First, the answer has already been posted. Get a money order.
Two, you are an idiot if you pay cash to the university. You don't trust banks but you are willing to trust a university? Your trust issues are more then a little fucked up. If you pay cash to a university, you have one less piece of a paper trail should the university turn around and screw you... and screw you they often do. Universities are notorious for piss poor management, lost bills, and all other manner of headaches. Despite the general incompetence of most universities, the one thing you can always fall back on is that if they charge you electronically there is not only their receipt, but a transaction from your bank as well. When you go to dispute your bill, you will be armed with a very clear record of how they fucked up. Your trust priorities are a little confused if you think that a bank is more likely to screw you then a university.
I highly suggest making friends with money orders, refillable credit cards, or some other method of paying besides cash. Only using cash will keep you from doing some very simple things, like ordering stuff online, sending checks in the mail, etc.
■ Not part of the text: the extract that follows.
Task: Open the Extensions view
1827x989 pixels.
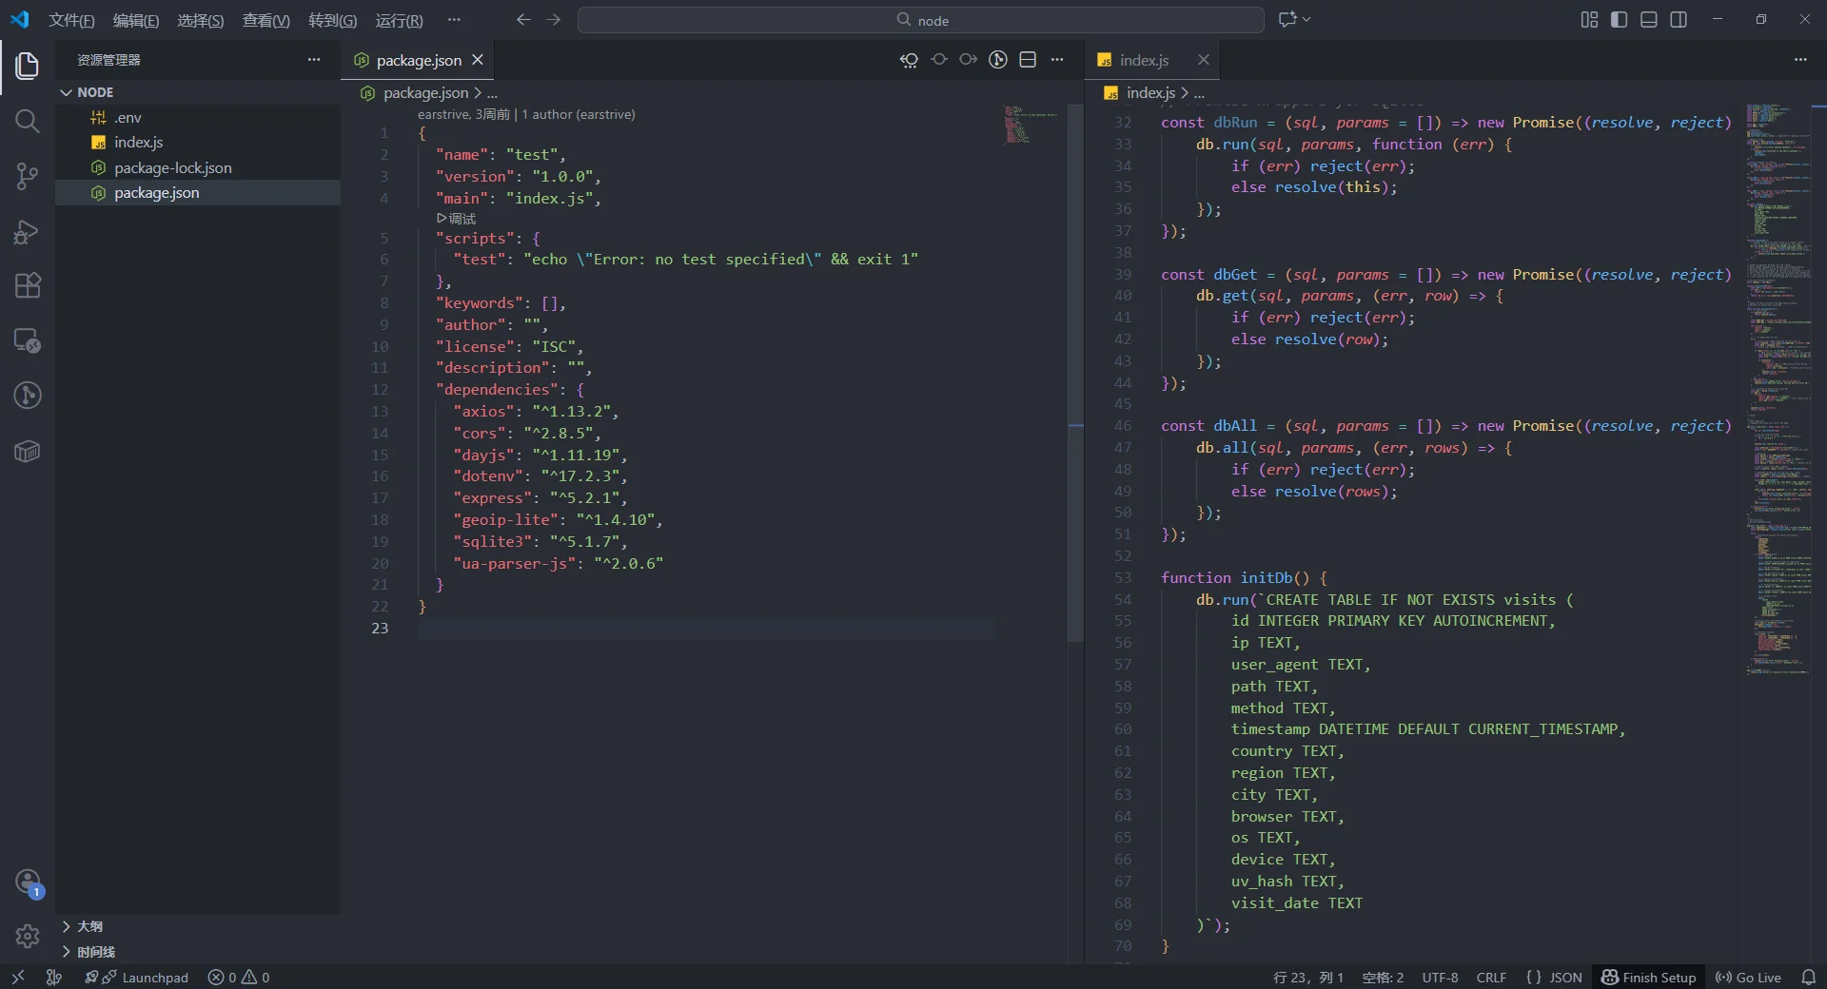Action: (28, 286)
I am not sure if you are paranoid, trying to dodge taxes, or just are not happy with the crop of crazy groups available at universities and decided to start your own but you are likely to find the all cash world not worth whatever you are getting. Sure, you might dodge a few taxes, but the amount you pay in pain and the inability to easily use basic services is likely to be far worse then Uncle Sam's FICA taxes. If you are just paranoid... well, I suggest seeing a doctor with the power to prescribe medication. Uncle Sam really doesn't give a shit that you had to pay a school deposit. Really.
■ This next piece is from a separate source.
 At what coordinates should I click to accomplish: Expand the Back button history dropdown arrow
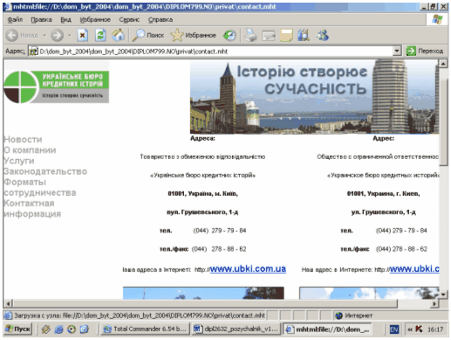[x=44, y=35]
You will need credit. Not just to buy and sell. To get an apartment. To get a job. To forge other relationships with various institutions that want to evaluate your trustworthiness with something other than your own claims about yourself.
It's regrettable, maybe (certainly I think so), but it's also damn tough to live any other way in the end. A life without credit is a life with many fewer opportunities and many fewer potential relationships. Not just slightly fewer, but fewer to a crippling extent.
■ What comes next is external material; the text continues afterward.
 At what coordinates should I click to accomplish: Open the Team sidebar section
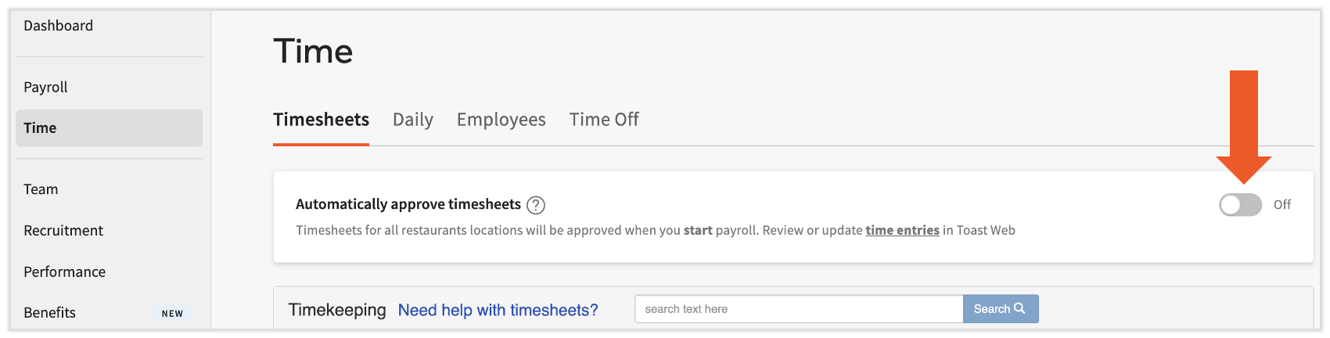point(41,189)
But credit is not something that exists here, now, it is something that exists through your own financial history of using it. That is to say it's circular: you get a little, you use that little, then you get a little more, then you use that little more, etc. You only get Credit (big 'C') by using your credit (small 'c') responsibly over time. The later you start, the later you'll actually get there.
If you're over 20 and you haven't started already, you're way behind the game. By the time you're 30 and haven't started, most institutions won't extend you any anymore. They'll just paint you as "different." They don't care whether you're different in a bad or good way for not having credit; they just don't want to do business with people who are "different." Because "different" people might respond to responsibilities in "different" ways from the ways in which members of society typically do.
My advice: go open a bank account and put some money in it. Leave a balance of a few hundred dollars there for a few months, then get a credit card with that bank. Use the damn card. Pay off your balance. Even if you just do $20 a month, i.e. toilet paper and granola bars, on the card. Just to get a credit history going on.
And later on, if you find yourself in this situation again, you'll have a bank account that you can quickly deposit some cash in and use a Visa/Mastercard debit card against.
STOP . AMERICA . NOW
Maybe I am naive, but how is being good with your finances going to get you out of a mortgage? Car loans, other loans, yes. Mortgage? I'm not sure how you get there. Unless you are born with a silver spoon in your mouth or someone gives you a house, you're going to need a loan to buy one. Unless you're going to save up and rent some place in the meantime, but my guess is renting something for the amount of time it's gonna take you to save $X thousand dollars is NOT BEING GOOD WITH FINANCES. Leasing is silly if your end goal is to own.